Воцарилось долгое молчание. Отец Файка был сильно взволнован, но и он как воды в рот набрал.

— Они очень сильны… И отнюдь не новички… И следы за собой задули, как нищий жалкую свечку, — задумчиво сказал Смельчак.

Внезапно Михал очнулся от задумчивости и привстал со стула.

— Послушайте, — пристально посмотрел он на товарищей. – Смельчак сказал сейчас, что на остров ведёт только одна дорога, по которой прибыл «Ян Безземельный». Правильно я понимаю?

— Остров окружён тройным кольцом рифов и подводных скал. Известна  только одна дорога. – Смельчак вынул из шкафа карту и разложил её на столе. – Вот здесь, — показал он пальцем, – здесь у нас Маяк Самоубийц. Как видите, даже на карте обозначены рифы и скалы.

— А если я скажу, что в субботу вечером, когда ненадолго зажёгся маяк, я видел судно, которое на всех парах уходило от северного берега острова, что тогда?

Ивек и Отец Файка вскочили. Смельчак схватил Михала за руки и возбуждённо тряс их.

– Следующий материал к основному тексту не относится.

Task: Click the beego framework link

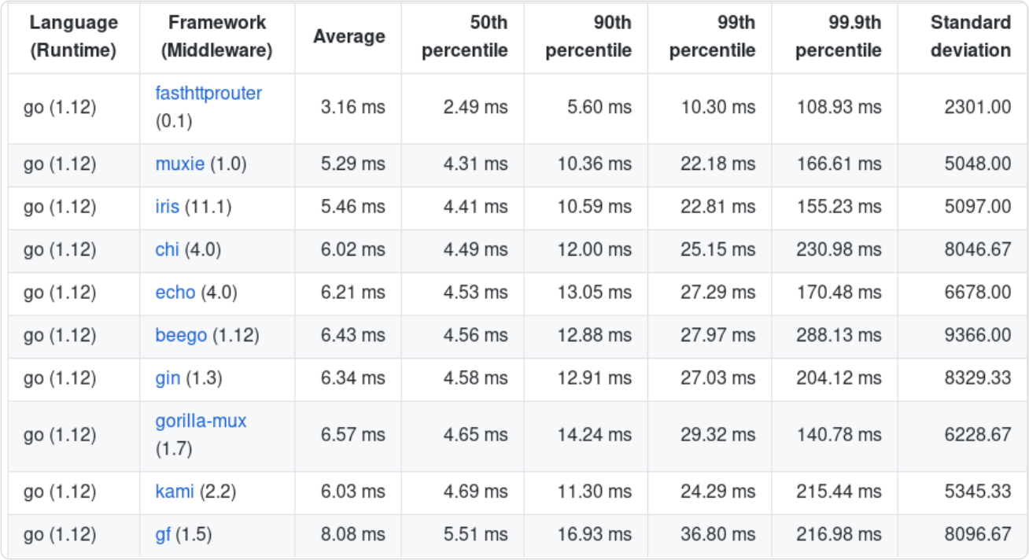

— Ты уверен?! Тебе не показалось? Ты подумай. Если это правда, то у нас есть ключ, которым мы откроем одну, а может, и другую тайну. Выясняется причина, по которой так упорно сопротивлялись строительству маяка, и мы узнаём, почему должен был погибнуть твой отец. И притом погибнуть на северном берегу острова, а не на южном, как нас убеждали.

— Это значит, — выпалил в свою очередь Отец Файка, — что мы не были жертвами галлюцинации, когда утверждали, что видели инженера на скале! Как раз на северном мысу.

Михал начал рассказывать, что было во время бури на «Яне Безземельном», когда загорелся маяк, и рассуждал о судне, которое отплывало ночью от северного берега острова без опознавательных огней.

Наступила тишина. Слышно было, как внизу, на кухне, Анна пела что-то печальное, а старый Керьян отчитывал непослушного Томаша. Из-за туч выглянуло солнце, и сразу в комнате Ивека стало светло. И не только в комнате. В голове у Ивека тоже. То, что рассказал Михал о неизвестном судне, было тем самым недостающим звеном, соединяющим в одно целое всю цепь.

— Теперь понятно, почему маяк в ту ночь не должен был светить. Понятно, почему должен был погибнуть инженер Лясо. Почему некоторые так неприязненно смотрели на строительство маяка и делали всё, чтобы затянуть его подольше? Мотив понятен. Маяк мешал. Он мог осветить слишком многое из того, что совершалось и существовало только в темноте, в царстве ночи.

— Не сомневаюсь также в обстоятельствах смерти твоего отца, —продолжал Смельчак. – А вчерашний случай заставляет предположить, что убийца живёт и продолжает действовать на острове. Кроме того, можно отбросить гипотезу об участии в махинациях владельца судна. Дело серьёзное. Негодяи не остановятся ни перед чем. Михал, ты должен дать мне слово, что ни в коем случае не станешь бродить по острову в одиночку. Это дело организовано целой бандой, у которой наверняка есть возможности влиять на события. Берегись, Михал. Никому ни слова о том, о чём мы говорили. Лучше всего не выходи несколько дней из дому.